Compte tenu de tout ce qui précède, la division d’opposition estime qu’il existe un risque de confusion dans l’esprit de la partie du public de langue polonaise et que, dès lors, l’opposition est en partie fondée sur la base de l’enregistrement de la marque de l’Union européenne de l’opposante. Comme indiqué ci-dessus dans la section c) de la présente décision, un risque de confusion pour seulement une partie du public pertinent de l’Union européenne suffit pour rejeter la demande contestée;
Il résulte de ce qui précède que la marque contestée doit être rejetée pour les produits jugés identiques ou similaires à ceux couverts par la marque antérieure.

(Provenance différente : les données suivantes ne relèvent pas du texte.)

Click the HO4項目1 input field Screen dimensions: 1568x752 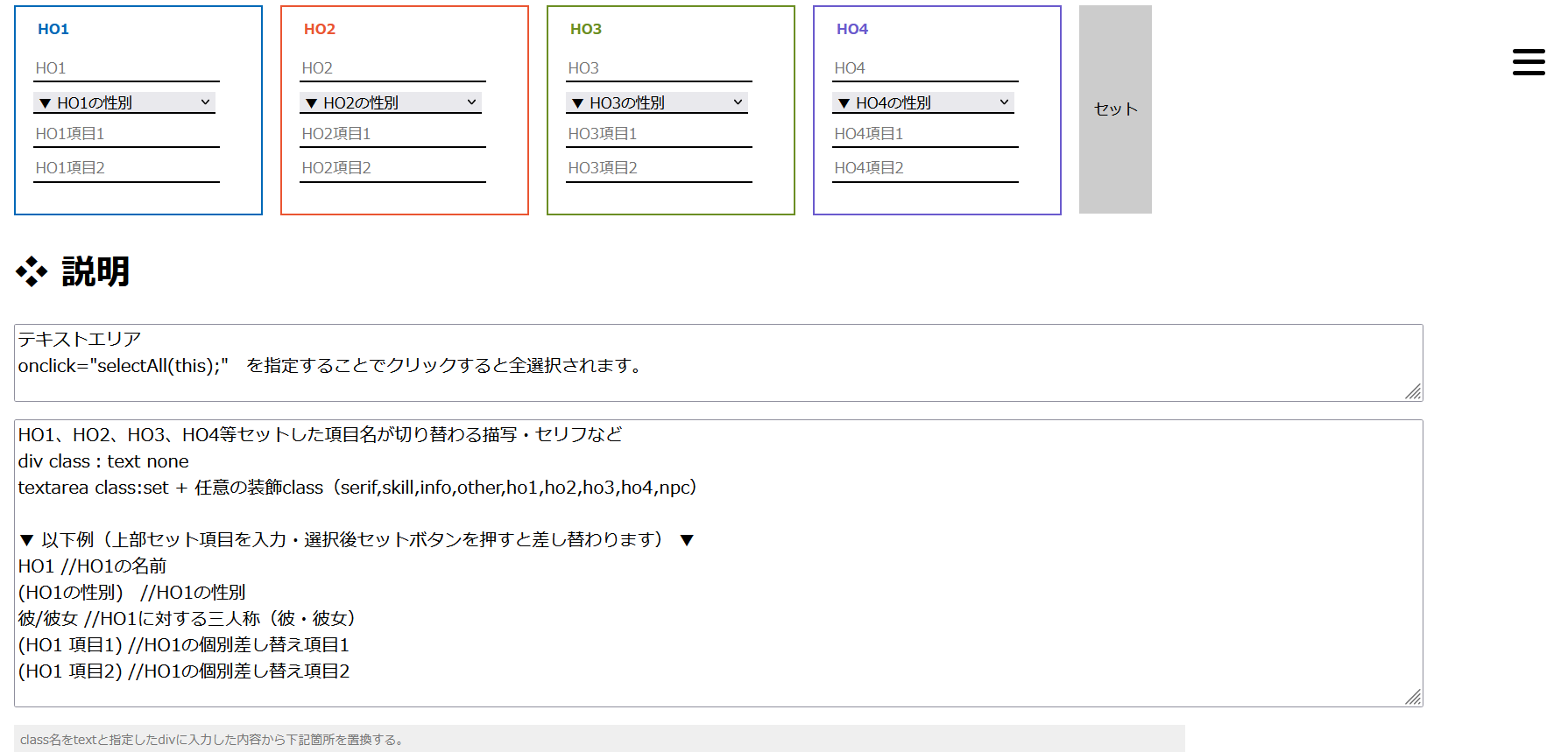click(x=925, y=134)
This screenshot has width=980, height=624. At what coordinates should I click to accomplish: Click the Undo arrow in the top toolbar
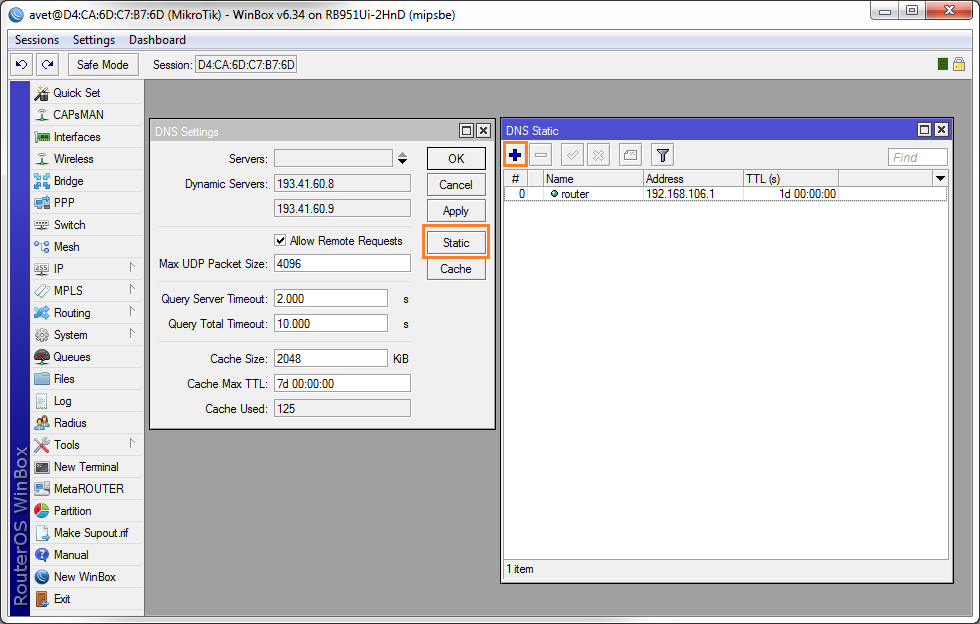point(21,65)
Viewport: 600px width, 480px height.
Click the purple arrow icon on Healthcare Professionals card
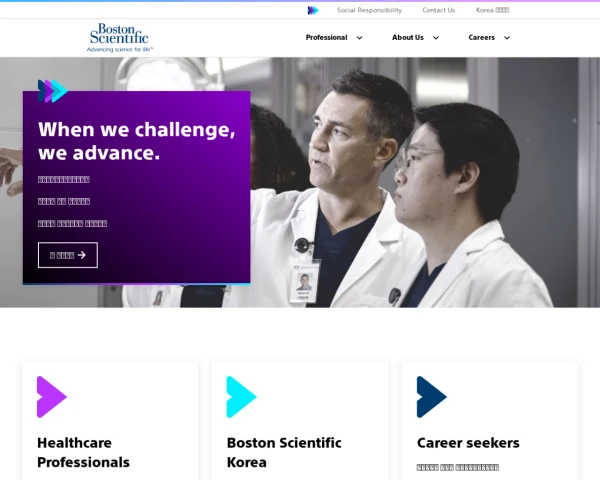[52, 397]
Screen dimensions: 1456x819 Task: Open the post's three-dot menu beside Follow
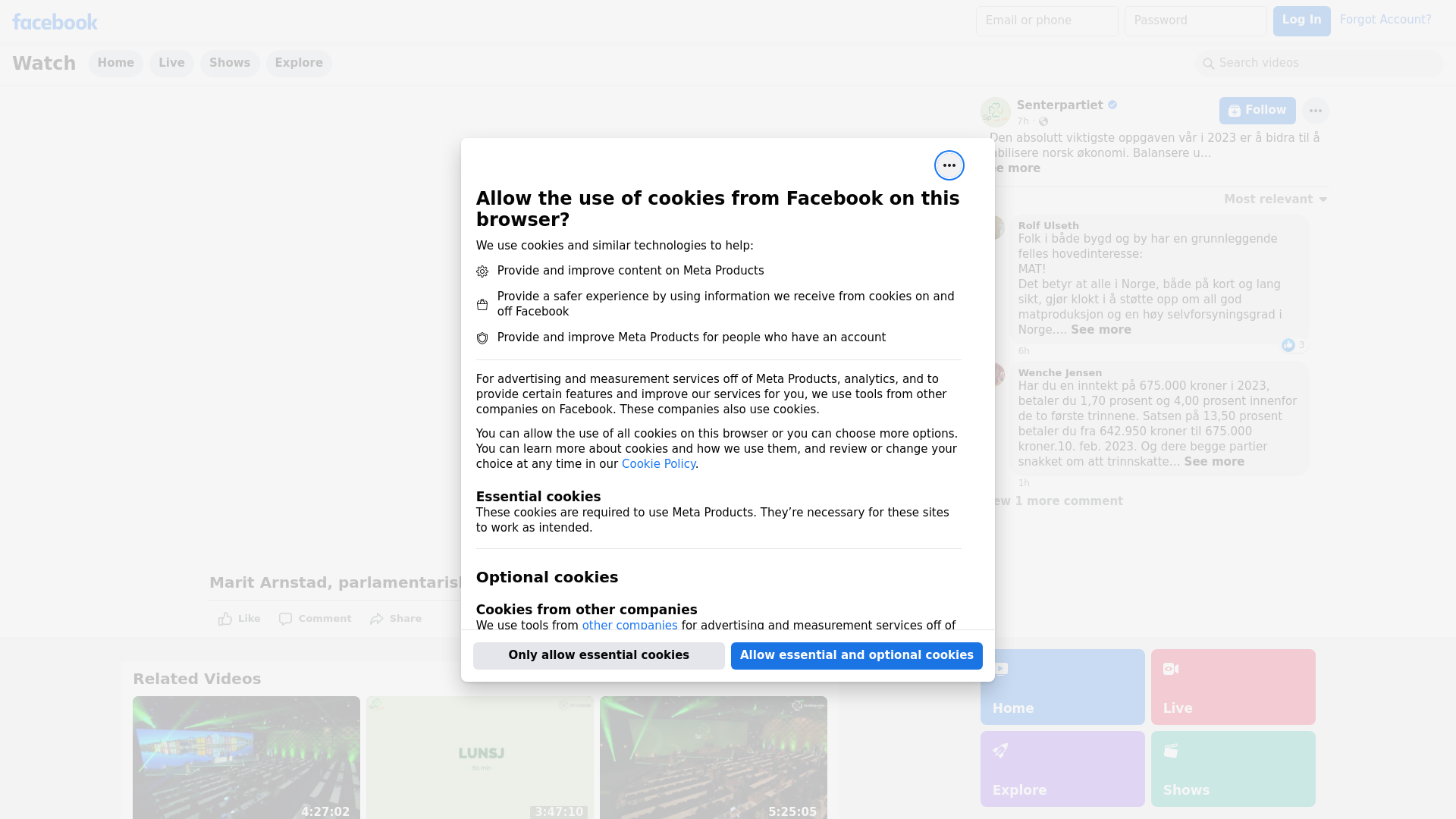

Les autres produits contestés sont différents. L’identité ou la similitude des produits et services étant une condition nécessaire à l’application de l’article 8, paragraphe 1, point b), du RMUE, l’opposition fondée sur cet article et dirigée contre ces produits ne saurait être accueillie.
FRAIS
Conformément à l’article 109, paragraphe 1, du RMUE, la partie perdante dans une procédure d’opposition doit supporter les taxes et frais exposés par l’autre partie. Conformément à l’article 109, paragraphe 3, du RMUE, dans la mesure où les parties succombent respectivement sur un ou plusieurs chefs, ou dans la mesure où l’équité l’exige, la division d’opposition décide d’une répartition différente des frais.
Étant donné que l’opposition n’est accueillie que pour une partie des produits contestés, les deux parties succombent respectivement sur un ou plusieurs chefs. Par conséquent, chaque partie doit supporter ses propres dépens.
De la division d’opposition
Francesca CANGERI Caridad Muñoz VALDÉS Maria Chiara MUTI
Conformément à l’article 67 du RMUE, toute partie peut recourir contre cette décision pour autant que cette dernière n’ait pas fait droit à ses prétentions. Conformément à l’article 68 du RMUE, le recours doit être formé par écrit auprès de l’Office dans un délai de deux mois à compter du jour de la notification de la présente décision. L’acte de recours est déposé dans la langue de procédure de la décision attaquée. En outre, un mémoire exposant les motifs du recours doit être déposé par écrit dans un délai de quatre mois à compter de cette date.
Décision sur l’opposition no B 3 163 860 Page sur 8 8
Le recours n’est considéré comme formé qu’après paiement de la taxe de recours d’un montant de 720 EUR.